The deal included 415 million cubic feet of natural gas equivalent per day and 100 percent of the working interest in 385,000 acres, 90,000 of which are considered core Marcellus acreage. Proceeds from the divestiture will be used to develop the Delaware Basin and to pay for the company’s previous purchase of Clayton Williams Energy.

In the Delaware Basin, the company is optimistic about its operations to date. Wells there are performing better than previously expected and are showing longer production plateaus after being brought onto production and they are also showing a flatter decline rate that may not even occur until six months after initial production.

Gary Willingham, executive vice president of operations, said his team is only scratching the surface of enhanced completions involving greater proppant loading and cluster spacing. The company is devoting more resources to advanced analytics to better understand the best completion approach, he also said. In the Delaware, the company has seen that proppant load changes in a 7,500 foot well can yield up to 35 percent production increases on a 1.2 million barrel type curve.

Most wells in the Delaware are completed with 3,000 pounds of proppant per stage. The cost to go from 2,000 pounds to 3,000 pounds is only a 10 percent increase but yields a 35 percent production increase. “That is a very efficient use of capital there,” he said.

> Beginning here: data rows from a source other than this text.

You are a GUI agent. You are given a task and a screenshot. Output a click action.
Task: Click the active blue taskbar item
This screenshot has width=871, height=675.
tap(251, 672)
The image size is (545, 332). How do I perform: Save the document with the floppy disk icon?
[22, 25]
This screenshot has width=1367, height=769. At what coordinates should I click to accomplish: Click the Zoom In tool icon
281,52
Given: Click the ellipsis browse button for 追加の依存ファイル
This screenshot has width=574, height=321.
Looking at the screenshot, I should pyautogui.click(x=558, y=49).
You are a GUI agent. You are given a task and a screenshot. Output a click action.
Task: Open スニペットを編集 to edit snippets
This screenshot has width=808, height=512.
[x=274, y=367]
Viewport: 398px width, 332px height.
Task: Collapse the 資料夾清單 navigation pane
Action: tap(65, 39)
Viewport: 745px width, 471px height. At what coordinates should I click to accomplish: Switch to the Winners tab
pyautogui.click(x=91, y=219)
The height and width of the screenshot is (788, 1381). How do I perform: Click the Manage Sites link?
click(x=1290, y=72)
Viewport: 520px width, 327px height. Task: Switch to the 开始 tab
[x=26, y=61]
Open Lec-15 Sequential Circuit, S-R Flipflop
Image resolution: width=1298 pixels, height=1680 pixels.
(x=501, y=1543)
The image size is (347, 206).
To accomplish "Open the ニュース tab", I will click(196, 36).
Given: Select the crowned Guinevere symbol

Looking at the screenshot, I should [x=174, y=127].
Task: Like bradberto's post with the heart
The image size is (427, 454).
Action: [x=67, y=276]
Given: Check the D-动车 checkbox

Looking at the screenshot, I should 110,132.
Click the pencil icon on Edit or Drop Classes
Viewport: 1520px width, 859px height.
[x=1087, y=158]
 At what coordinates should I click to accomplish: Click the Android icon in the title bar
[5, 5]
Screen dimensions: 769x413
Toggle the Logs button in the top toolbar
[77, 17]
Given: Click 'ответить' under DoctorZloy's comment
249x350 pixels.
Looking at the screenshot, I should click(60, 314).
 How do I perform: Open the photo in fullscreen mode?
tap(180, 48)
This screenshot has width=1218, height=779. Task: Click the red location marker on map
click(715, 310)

In the DJ Basin, Noble is also making major improvements with higher proppant loading and tighter cluster spacing. In some cases, new frack designs are increasing production by 50 percent without having any negative impact on the production decline of the well. During the company’s first quarter call with investors, some analysts asked if Noble was approaching a step-changed in completion approach rather than an incremental change. Although the Noble team responded with optimism to the questions, the company did say it would need more data before it could reinterpret its production expectations higher.

Noble is currently running four drilling rigs in the Permian with another two rigs slated to stand up before the end of the year. In the DJ Basin, Noble has 2 rigs running with another two running in the Eagle Ford. All of its oil, gas and produced water in the Delaware Basin has been committed to the infrastructure now owned by Noble Energy Midstream.

Although laterals in the Permian and Eagle Ford are both averaging under 7,600 feet, Noble plans to drill some 10,000 foot laterals in the second quarter at its Delaware acreage. In the Delaware, Noble is paying roughly $175 per foot. In the DJ Basin it is paying under $100 per foot, and in the Eagle Ford, Noble is paying roughly $100 per foot.